Stored dataset items
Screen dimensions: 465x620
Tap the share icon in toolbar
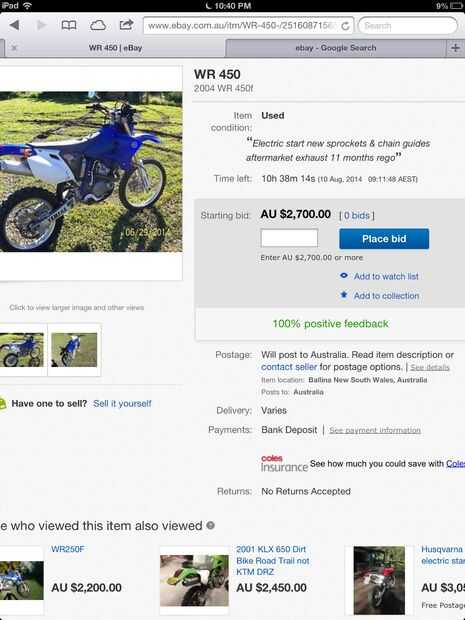pos(126,25)
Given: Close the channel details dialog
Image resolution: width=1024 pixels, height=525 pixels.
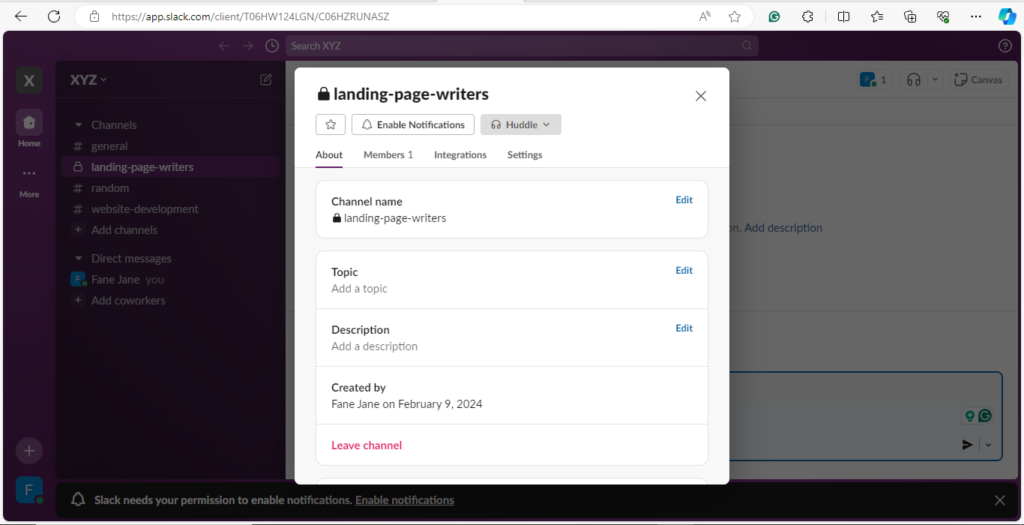Looking at the screenshot, I should coord(700,96).
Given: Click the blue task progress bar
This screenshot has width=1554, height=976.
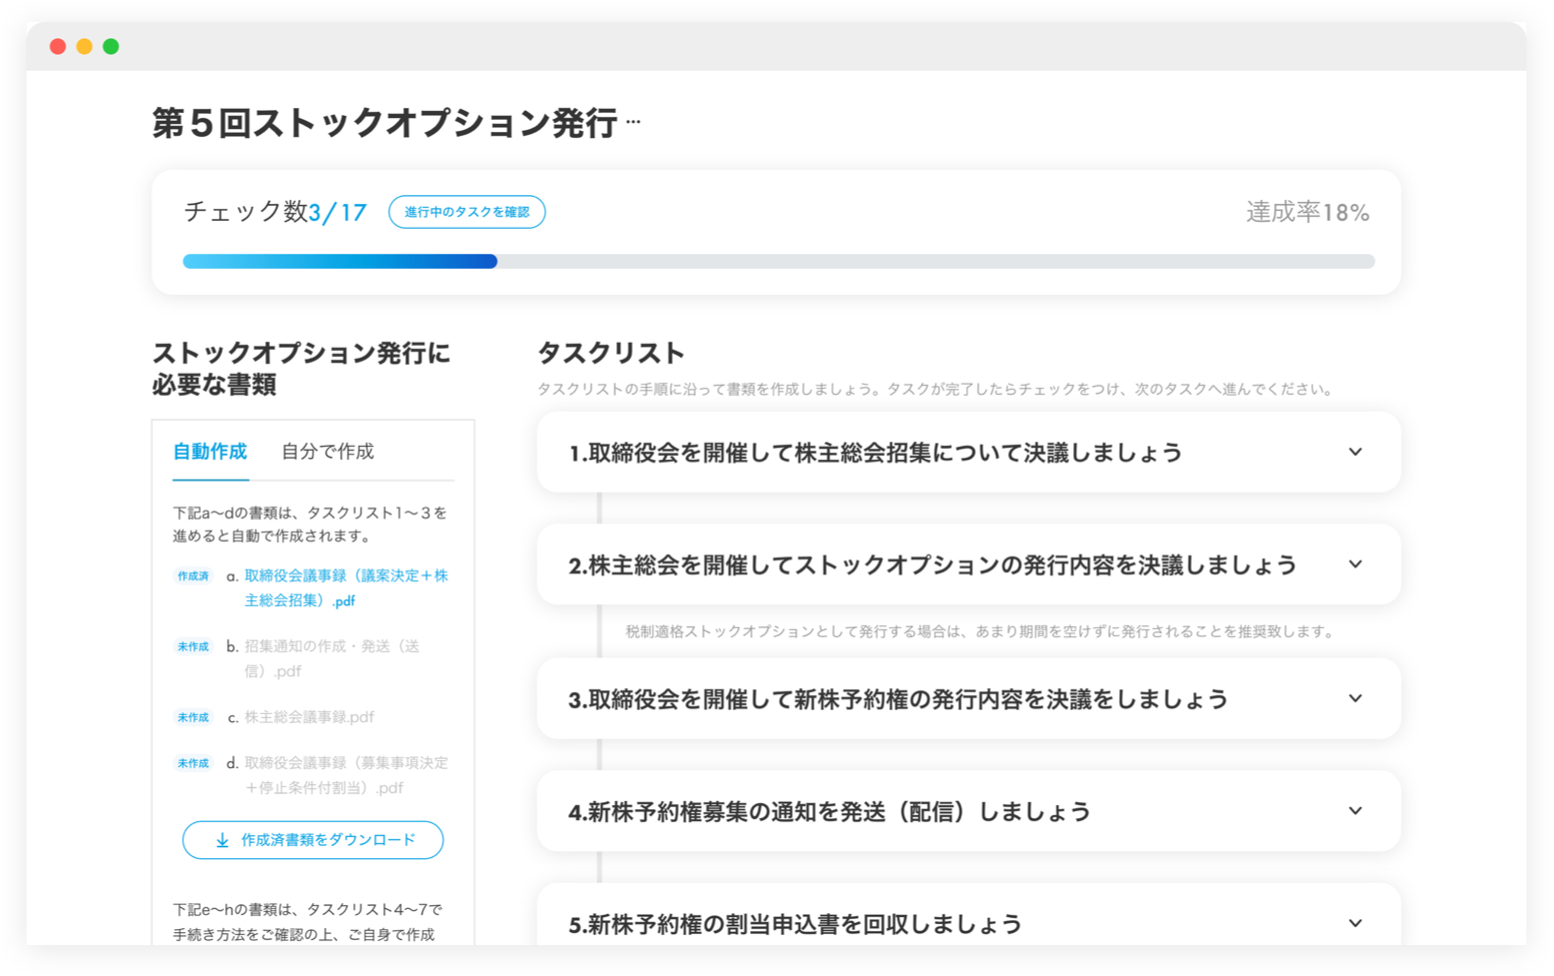Looking at the screenshot, I should pos(340,262).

ACTION ITEM
Since the pictures are not wanted, copy only the text of the records above, exactly.

RESPONSE TO THIS TASK
Screen dimensions: 465x620
Tap the share icon in toolbar
pos(126,25)
Given: Close the channel details dialog
Image resolution: width=1024 pixels, height=525 pixels.
Looking at the screenshot, I should coord(700,96).
Given: Click the blue task progress bar
This screenshot has width=1554, height=976.
Looking at the screenshot, I should pos(340,262).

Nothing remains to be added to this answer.